* Start Supplied text *

Tuesday, December 27, 2011

The Philippines inclines toward one-man rule

By Francisco S. Tatad[1]

More than a thousand people died in the Philippine floods before Christmas. But as Filipinos tried to cope with their latest tragedy, they also saw their country plunge into its worst political crisis in years. President Benigno Simeon Aquino III has virtually taken over Congress, and is now trying to remove the Chief Justice in his effort to subjugate the Supreme Court.

The President has openly attacked the 15-member High Court, defied its orders, and bulldozed 188 of the 285 members of the House of Representatives into impeaching Chief Justice Renato Corona, even without a verified complaint. He also threatens to impeach the other justices. He is now trying to pull in the normally independent Senate, which will try the impeachment case.

What is happening is the exact opposite of the Arab spring, which has replaced dictatorships in Tunisia, Egypt and Libya and is now about to do the same in Syria. Aquino has put himself at odds with the Constitution, which his late mother Cory Aquino promulgated in 1987, and turned against his parents’ legacy, which was the sole basis of his running in the 2010 presidential elections.

Aquino’s father, former Senator Benigno Aquino Jr., was assassinated at the Manila international airport in 1983 as he returned from the US to resume his fight against the Marcos regime. Cory presided over the democratic transition that followed Marcos’ ouster during the “people power” uprising of February 1986.

The only institutions that now stand in Aquino’s way are the 24-strong Senate, and possibly the Catholic Church, which has condemned Aquino’s proposed population control legislation but has not weighed in on the current conflict. Virtually the entire legal profession is aghast at the turn of events. But part of the mainstream media and the propaganda pollsters appear to have been coopted by Aquino’s apologists. The United States and the country’s other democratic allies, all supporters of the Arab spring, have not said one word about Aquino’s shift to one-man rule.

* End Supplied text *
* Start Available data *

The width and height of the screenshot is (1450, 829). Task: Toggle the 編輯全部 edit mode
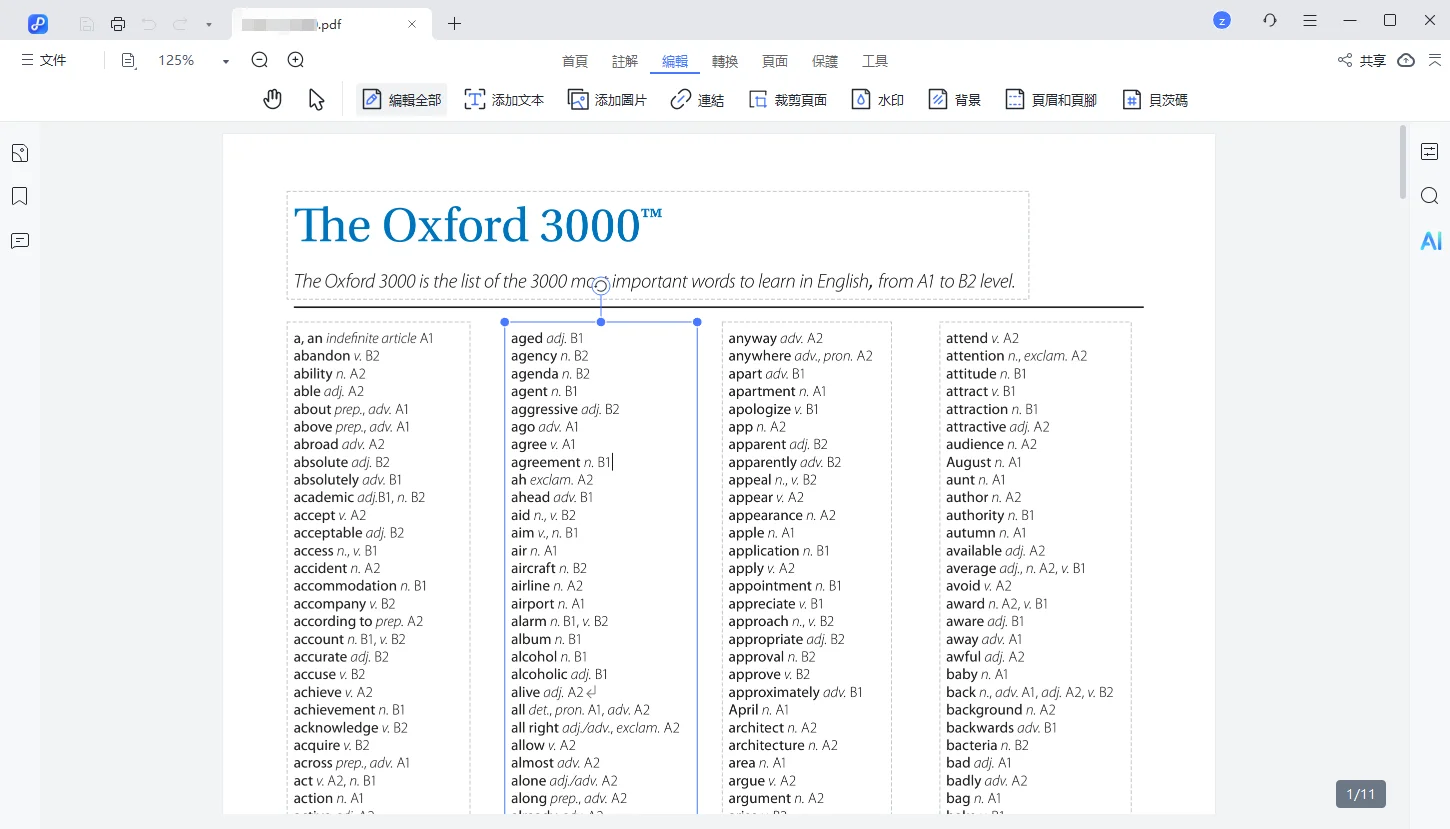(402, 100)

* End Available data *

Tasks to perform
(A) Do the following statements agree with the article on one-man rule in the Philippines? Answer yes or no for each and quote the deciding words.
(i) A majority of the House of Representatives was pushed into impeaching the Chief Justice.
(ii) The Catholic Church has taken a stand on the current conflict.
(iii) Cory Aquino promulgated the Constitution in 1987.
(B) Answer these questions from the article on one-man rule in the Philippines.
(i) How many people died in the floods before Christmas?
(ii) Where and in what year was Benigno Aquino Jr. assassinated?
(iii) How many members does the Senate have?
(C) Carry on writing the article on one-man rule in the Philippines from its final paragraph.

Answers by task
(A)
(i) Yes: "bulldozed 188 of the 285 members of the House of Representatives into impeaching Chief Justice Renato Corona"
(ii) No: "has not weighed in on the current conflict"
(iii) Yes: "which his late mother Cory Aquino promulgated in 1987"

(B)
(i) More than a thousand.
(ii) At the Manila international airport, in 1983.
(iii) 24.

(C)
The impeachment trial is scheduled to commence soon, but there may be no trial at all. A former president of the Integrated Bar of the Philippines has asked the Supreme Court to restrain the Senate from hearing the complaint, for being null and void. In their rush to please Aquino, the congressmen failed to come up with a verified complaint, and produced an unverified one instead. The complaint is void, on its face. Corona himself has asked the Senate to dismiss the complaint on the same and other substantive grounds.

What happens now if and when the Court or the Senate declares the complaint null and void? Would Aquino respect it? He should, but then he may not. Should that happen, he could plunge the country into so grave a crisis that the only possible outcome would be to either abolish the Constitution or remove the President. Passive or active resistance could then ensue, but Aquino could use the military and the police to crush any protest.

A lot depends on what the US says or does. Marcos stayed in power for 20 years with US support; he was taken out of power with US support. Aquino undoubtedly enjoys the same support. If the Dec. 23, 2011 issue of the US-based Executive Intelligence Review is to be believed, US President Obama’s search for Asian allies to support his “Ring around China” policy has yielded only two enthusiastic supporters: President Aquino and Nobuteru Ishihara, secretary general of LDP of Japan.

This could explain why Aquino seems so confident and secure in his drift toward dictatorship. Still the US must decide whether in trying to maintain its position as the first power in the Asia Pacific, its best interests lie in protecting the genuine democratic aspirations of peoples or in propping up the personality or ambition of their authoritarian leaders.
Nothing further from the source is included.